● TASKS FOR THIS EXERCISE
**A)** Answer these questions using the property management text.
(i) Whom does the property manager work for, according to the text?
(ii) In the hypothetical example, how much does the tenant pay on the first of the month?
(iii) How often do Blink property managers advise clients to receive statements?
**B)** Carry the property management text forward from the point where it stops.
START READING TEXT
PRO-TENANT OR PRO-LANDLORD
It is also important for investors to choose a property manager who is pro-landlord rather than pro-tenant, says Johnson. Your property manager is working for you, the investor, and it is their job to make sure the tenant pays the rent each week without fail. If they can’t pay the rent, and the property manager lets this slide, then they aren’t really operating with your best interests in mind.
TOP FIVE WAYS YOUR PROPERTY MANAGER CAN MAXIMISE YOUR INVESTMENT
There are many ways that a good property manager will help you maximise your investment property. Here are the top five:
1) REDUCE YOUR MORTGAGE INTEREST
Johnson says, Blink property managers go above and beyond to help reduce their clients’ mortgage interest. He says, many investors choose to receive their statements once a month. While most property managers would go ahead and set it up this way, Blink thinks differently. They educate their clients about how this will affect the amount of mortgage interest they owe. “If you are an investor and you have a property, you are going to have an offset account,” he says. He offers a hypothetical to explain, “Let’s say I only pay you once a month, and the tenant pays me $1,000 on the first of the month.” He says, instead of the money going to the investor’s offset account (thus reducing the amount on which they pay interest) the money will be sitting in the estate agent’s trust fund – doing nothing. Blink property managers therefore advise clients to receive statements on a fortnightly basis.
2) MAXIMISE YOUR CAPITAL GROWTH THROUGH MAINTENANCE AND REPAIR
“Being savvy with Maintenance” can make a difference to the capital worth of your property, says Johnson. He says, many investors will space out cosmetic spruce-ups over the course of five or six years. “Imagine if you paint the property today, and you do the carpets in a year and a half’s time. Then, a year and a half after that you do your kitchen, and then a year and a half after that you do your bathroom,” he says. “By the time you get to the bathroom, the paint’s looking shoddy again.” If you get your property revalued at this point, he says, it won’t be worth as much as it would be if you had done the whole spruce-up in one hit (or at least closer together). It is this sort of knowledge and advice that makes a good property manager worth their weight in gold. “It’s our job to make sure that we can grow the capital through maintenance and repair, but also, at reduced cost to the owner as much as possible,” says Johnson.
END READING TEXT
START MATERIAL SHOWN
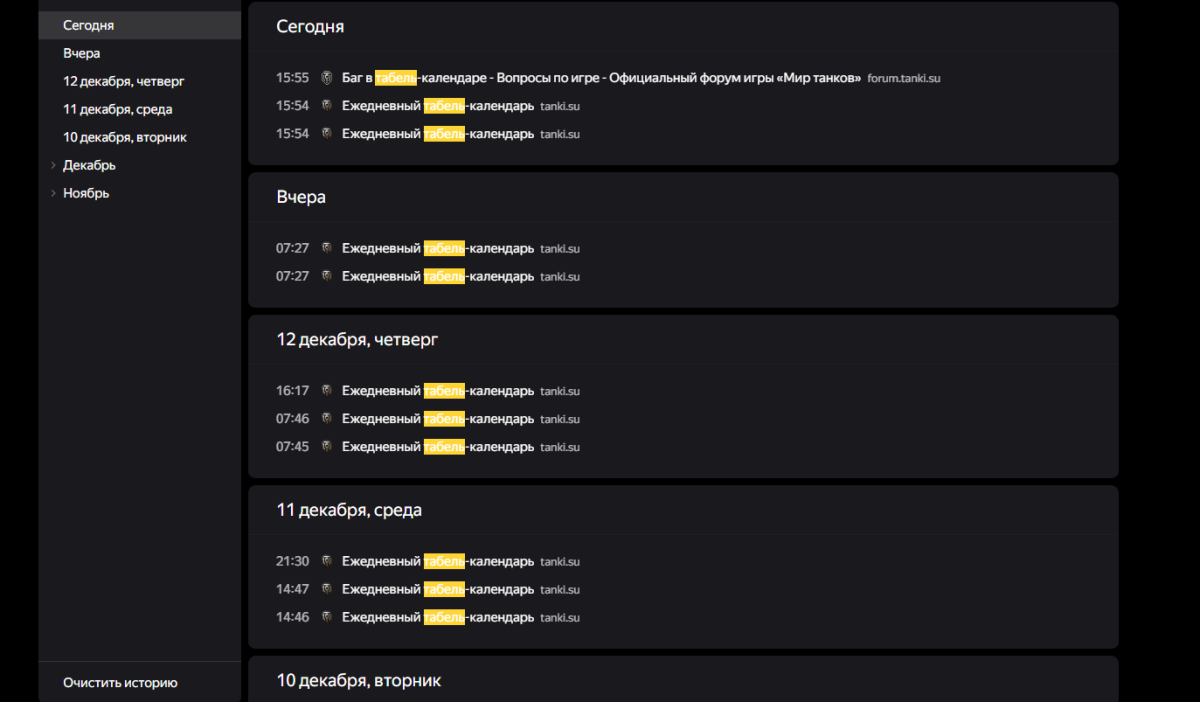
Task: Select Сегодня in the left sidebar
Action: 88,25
END MATERIAL SHOWN
START MATERIAL SHOWN
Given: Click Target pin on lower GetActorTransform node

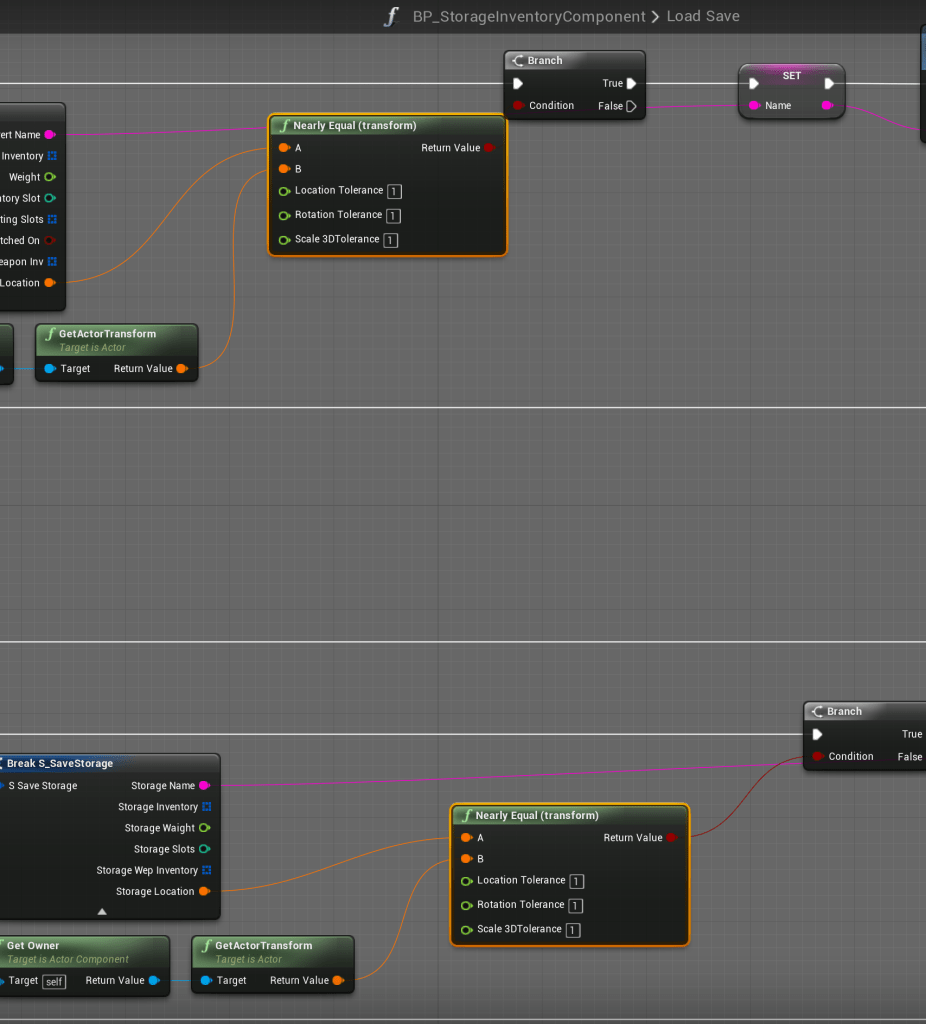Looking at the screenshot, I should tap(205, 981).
END MATERIAL SHOWN
START MATERIAL SHOWN
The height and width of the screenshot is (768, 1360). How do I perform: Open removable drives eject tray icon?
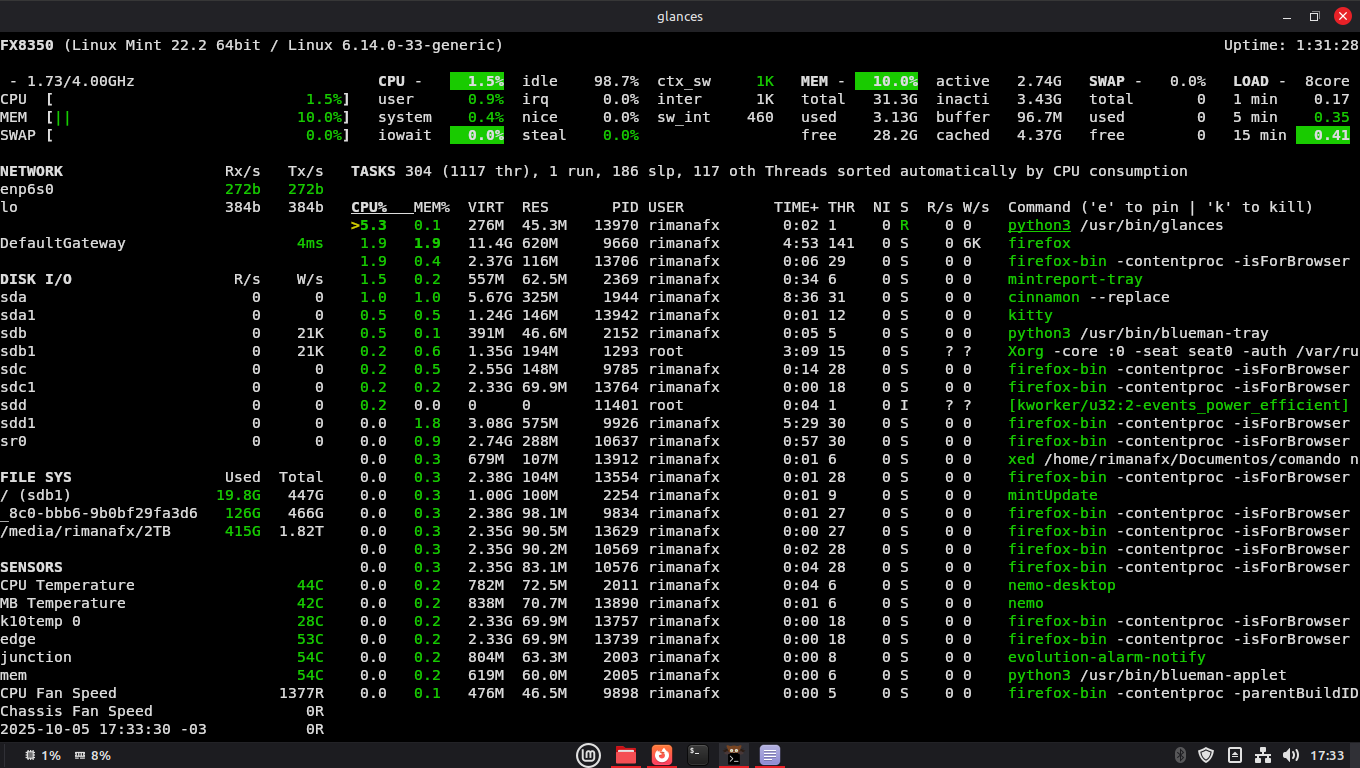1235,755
END MATERIAL SHOWN
● ANSWERS FOR THE EXERCISE
**A)**
(i) The investor.
(ii) $1,000.
(iii) On a fortnightly basis.

**B)**
He gives another hypothetical. Most properties suffer water leaks, he says. A common one is when the water proof membrane between the shower and the wall wears away. To get this repaired costs around $3,000. “A good property manager should be able to identify that, if we’re going to spend around $3,000 on repairing that issue, for an extra $2,000 we can get the rest of the floor tiles redone and we can put a new vanity in, a new mirror, get the room painted and have the toilet redone – to make it look like a complete bathroom renovation,” he says. The bathroom “is a key room when it comes to valuation,” he says. This means, the increased value of the property should double the cost spent.
3) KNOW THE OPTIMAL RENT FOR YOUR PROPERTY
The rental value of the property can be affected by market conditions. This is a fact that many property managers overlook, says Johnson. In order to understand the optimal rent for your property, he says, a good property manager will have an understanding of external influences, such as oversupply, and then be able to adjust the rent accordingly. “I would rather an owner lose $20 or $30 a week than to lose $380 a week,” he says. Being flexible with the rent expected, while, at the same time, not underselling the value of the property, is an important negotiation that an experienced property manager must undertake.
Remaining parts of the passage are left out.